Чернота колыхнулась, и он разглядел склонившегося над ним человека.
— Ты, Ефросим?
— Эко тряхнуло тебя, владыко, — сказал игумен, и в голосе его Мартирию почудилась теплота.
— Огонь бы высек… Душно..
— Лежи покуда, — сказал Ефросим. — Вот квасок. Испей — полегчает.
— Окно отвори…
В темноте неясно вырисовывались предметы. Ефросим отошел от лавки, дернул заволакивавшую оконце доску. Свежий воздух прошелся по келье, достиг лица владыки. Мартирий вздохнул облегченно, полной грудью.
Ефросим постучал жбаном о край кадушки, приблизился, приподнял одной рукою голову владыки, другой стал поить его квасом. Потом все так же молча отошел к столу, высек огонь, запалил свечу.
Мартирий, скинув полушубок, приподнялся на локтях, огляделся с недоумением.
— Будто головней по сердцу прокатило, — сказал он, с усилием растирая грудь.
— Лежи.
— Не покойник я…
— Поглядел бы давеча, не то заговорил, — отозвался Ефросим. — Я уж испугался. Подумал: что, как и впрямь помрет у меня владыко?..
— Чести устыдился?
— Что — честь?.. Подале бы от греха.
Мартирий сел, спустил ноги с лежанки, устало прищурился. Неясная ожила в нем тревога. Медленно всплывал в памяти недавний злой разговор. Досадно было и стыдно.
Ефросим сидел напротив, на том же месте, что и с вечера, на шаткой перекидной скамье, глядел отрешенно. Молчал.
Мартирий нагнулся за сапогами, стал медленно натягивать их на непослушные, словно чужие, ноги.
— Куды снарядился-то? — добродушно поинтересовался Ефросим.
— Не у тебя ночевать…
— Эко спохватился!.. Ночь-то уж на исходе, — сказал игумен.
Нет, не было в его голосе ни зла, ни горечи.

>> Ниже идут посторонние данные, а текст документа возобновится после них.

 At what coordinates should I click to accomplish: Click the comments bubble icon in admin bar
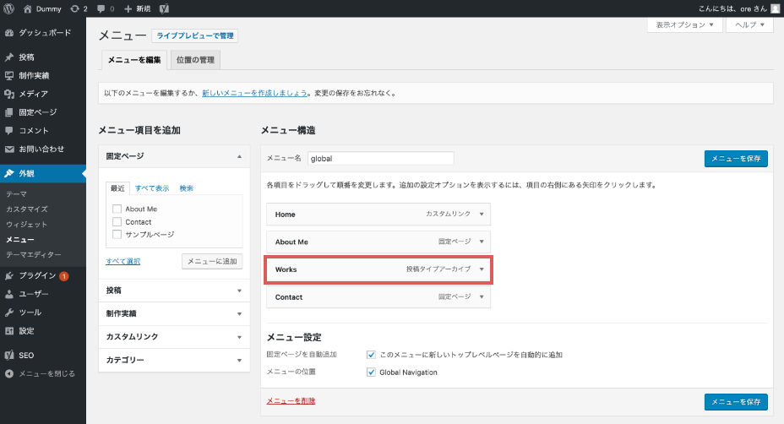tap(102, 8)
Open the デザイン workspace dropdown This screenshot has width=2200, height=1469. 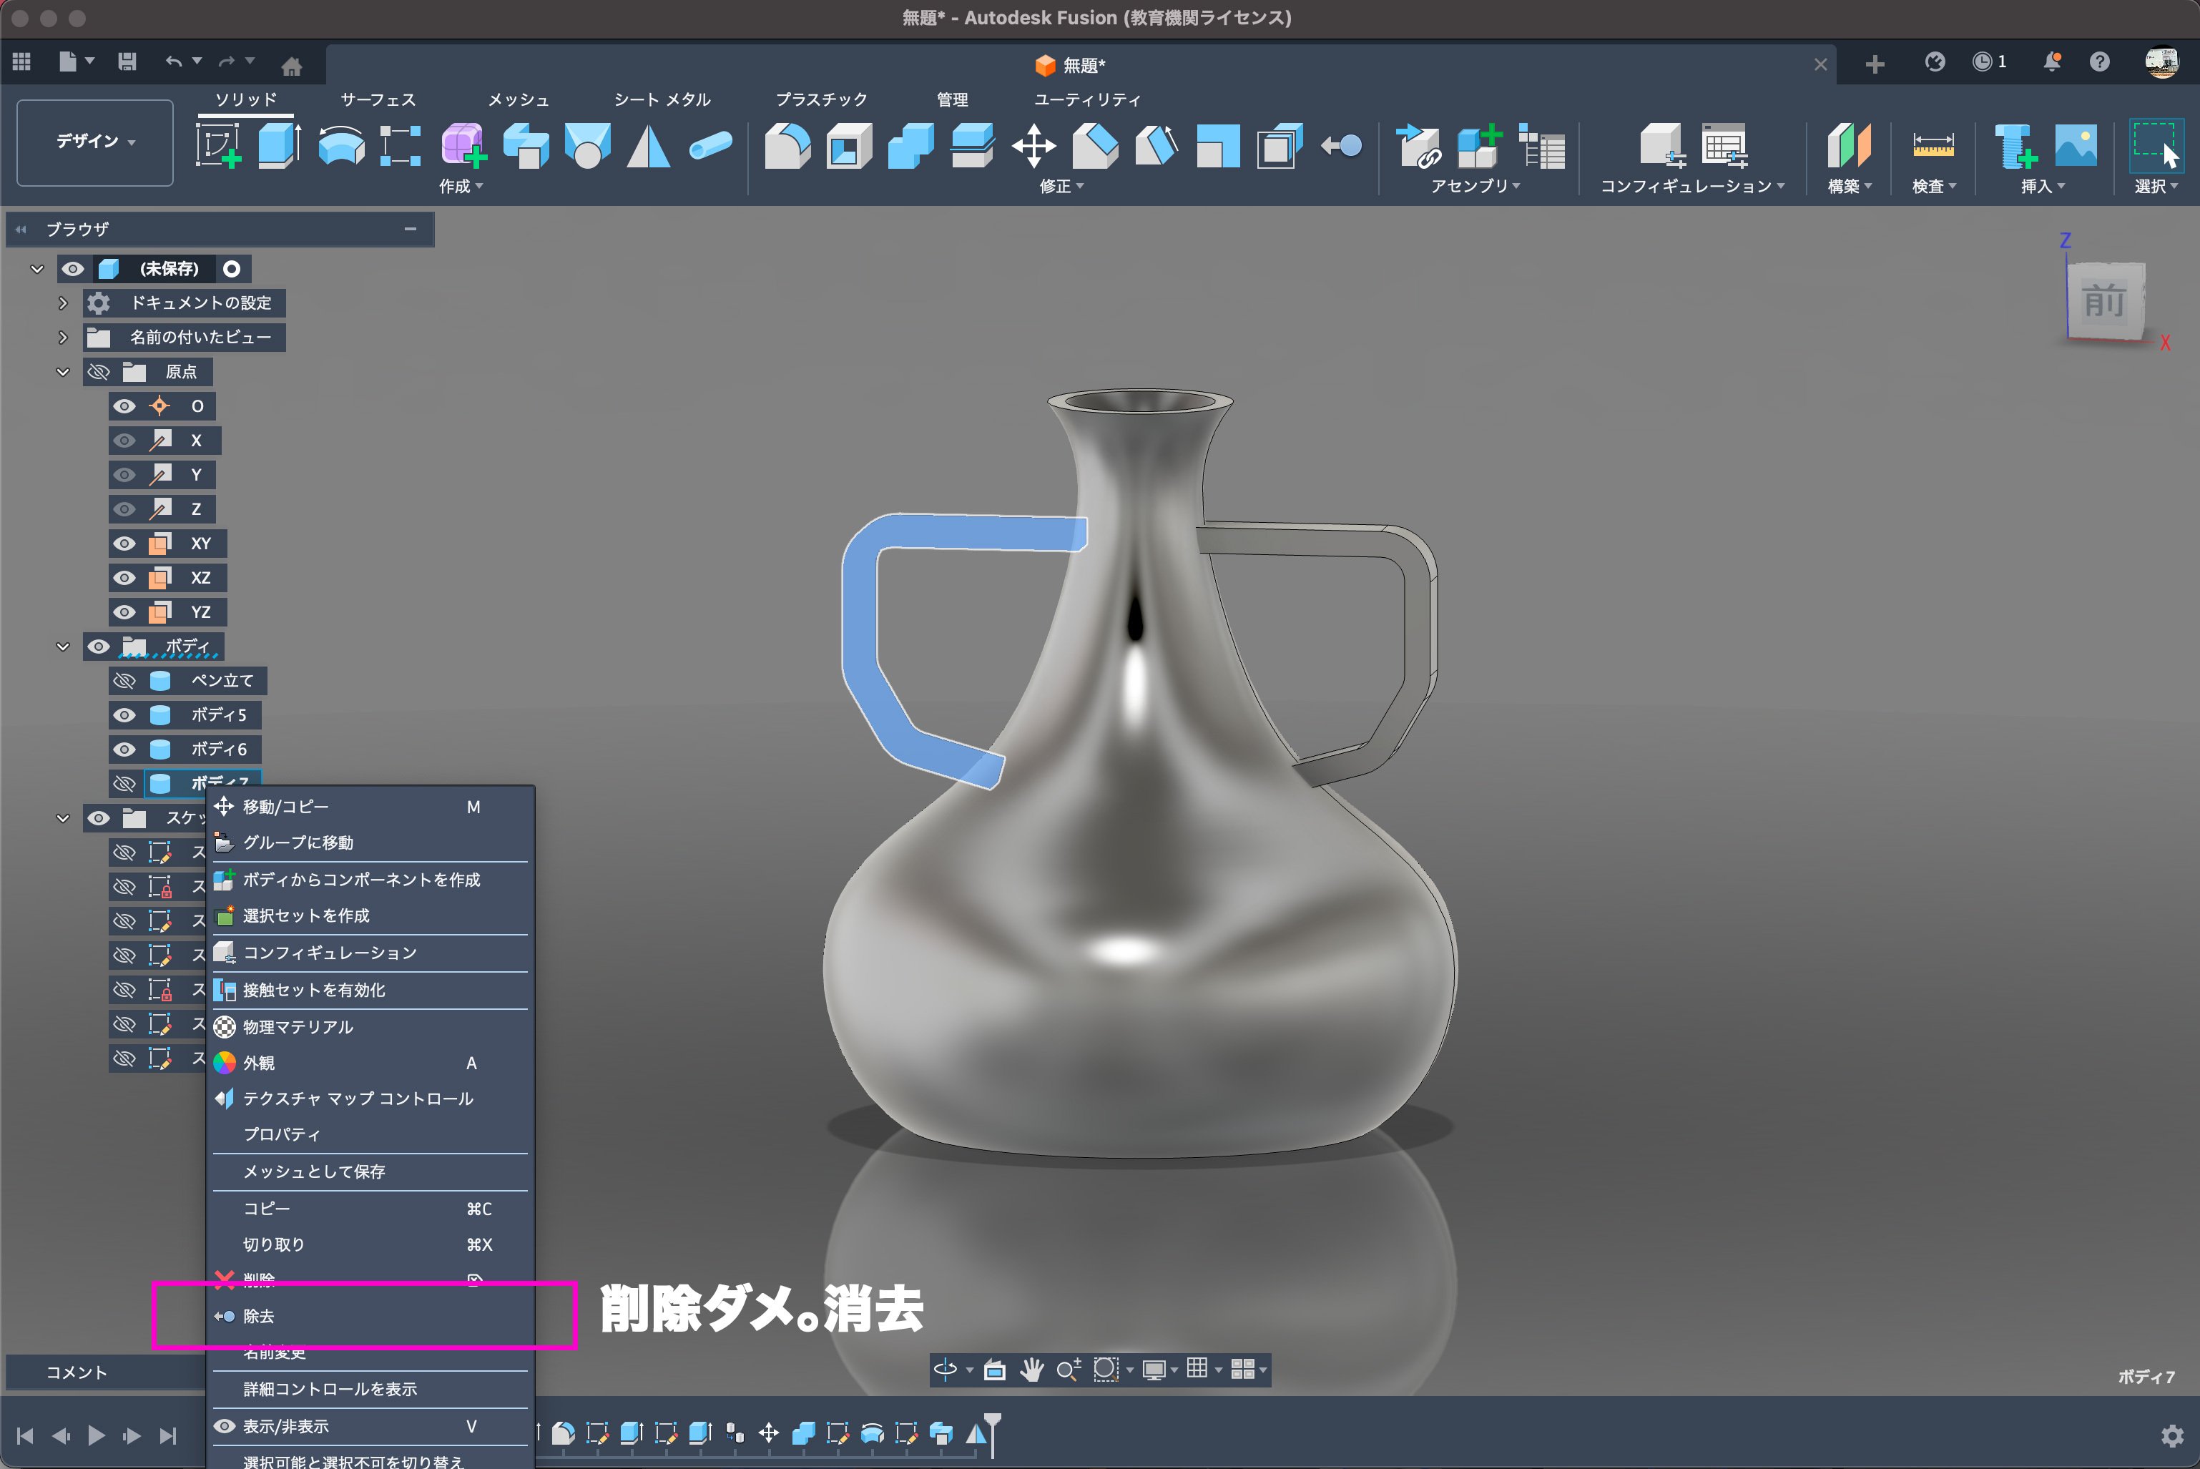click(x=95, y=141)
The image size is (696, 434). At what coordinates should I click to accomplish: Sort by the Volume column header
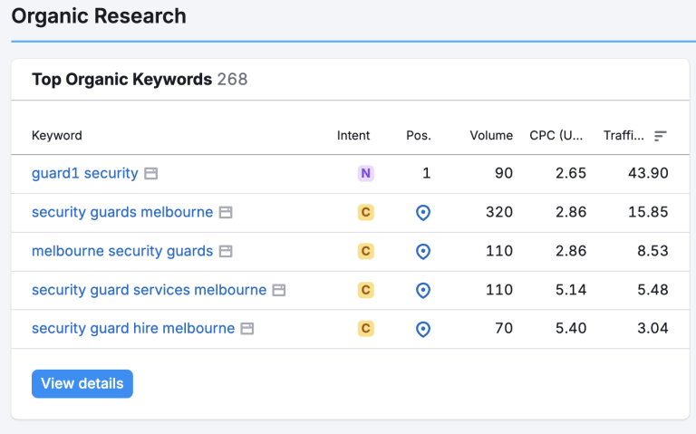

Мартирий снова вобрал всей грудью тянувший от оконца свежий воздух, пахнувший талыми снегами и землей.
На монастырском дворе часто загрохотало било, сзывая к заутрене. Небо посерело, забрезжил реденький рассвет.
— Прощай, Ефросим, — сказал Мартирий, вставая. — Загостился я у тебя.
— Прощай, владыко, — сказал игумен. — Не поминай лихом… Возок твой давно заложен, кони кормлены.
— Припомню я тебе доброхотство твое…
— Полно, владыко. Добро добром покрывают. А мы с тобой как были недругами, так и остались…
Не благословил Мартирий Ефросима. Будто и не было страшной ночи, будто все померещилось. Пройдет время, и забудет владыка про эту встречу. Не захочет вспоминать, вытравит из своего сердца. Утопит в злобе.
Но час пробьет — и, отправляясь не по своей, а по Всеволодовой воле, во Владимир, униженный и больной, вспомнит Мартирий и Ефросима, и эту келью, и тяжкий разговор, и еще многое такое, что наполнит его душу неистребимой тоской и горечью.
— Вот и встретились, боярин.
— Не к добру встретились, княже…
Развалясь на стольце, Роман выжидающе посматривал на Твердислава. Думал про себя: «Вот он — смрадный лик коварной измены. Давно ли пытался меня вразумлять, а сам строил хитрые планы. Нынче стоит, смотрит волком, пощады не ищет — враг».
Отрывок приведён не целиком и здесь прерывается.